Ich war schon immer eher der Sommertyp gewesen. Kurze Hosen, T-Shirts, ein Cocktail auf der Terrasse einer angesagten Cocktailbar, die wärmenden Sonnenstrahlen auf meiner Haut, die sofort Besitz von meinem Körper ergriffen. Ach, war das eine schöne Zeit gewesen. Doch jedes Jahr aufs Neue wurden die Kurzen Hosen durch Strumpfhosen, die T-Shirts durch dicke Wollpulover, die Cocktails durch Tee und die wärmenden Sonnenstrahlen durch Schnee ersetzt und jedes Jahr aufs Neue, wurde ich davon überrascht.

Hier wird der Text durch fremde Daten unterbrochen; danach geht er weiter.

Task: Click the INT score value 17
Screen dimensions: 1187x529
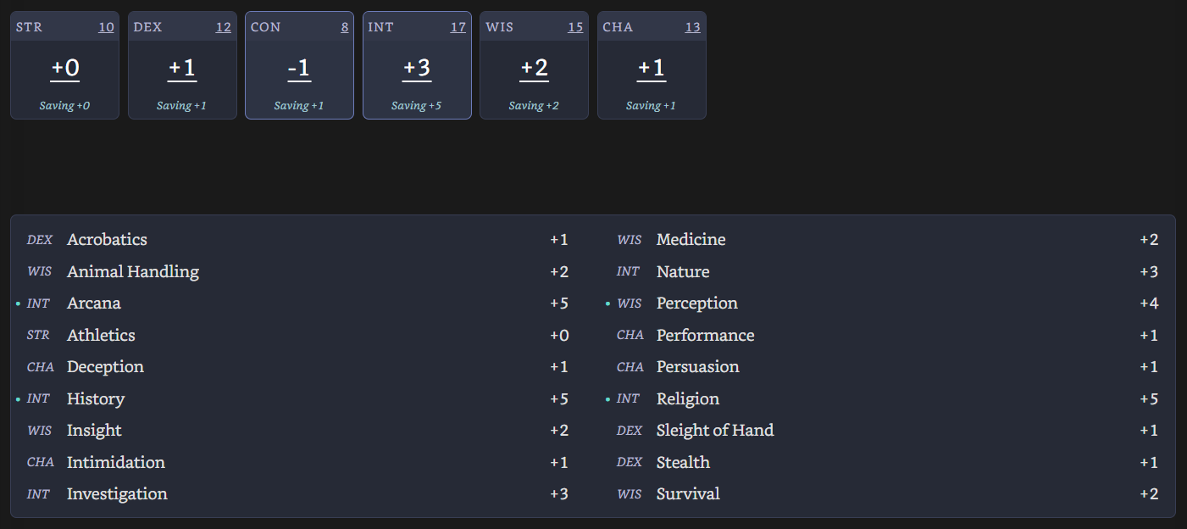Action: click(458, 27)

„Maria, alles klar bei dir?" fragte mich mein Kollege David, der mir jeden Tag gegenübersaß, an seinem Rechner, und irgendwelche Werbekonzepte für irgendwelche Firmen entwarf. Ja ich arbeitete in einer Werbeagentur und obwohl das Geld mehr als nur stimmte, die Kollegen ganz nett waren und ich immer pünktlich um vier meinen Dienst quittieren konnte, war ich irgendwie nicht glücklich.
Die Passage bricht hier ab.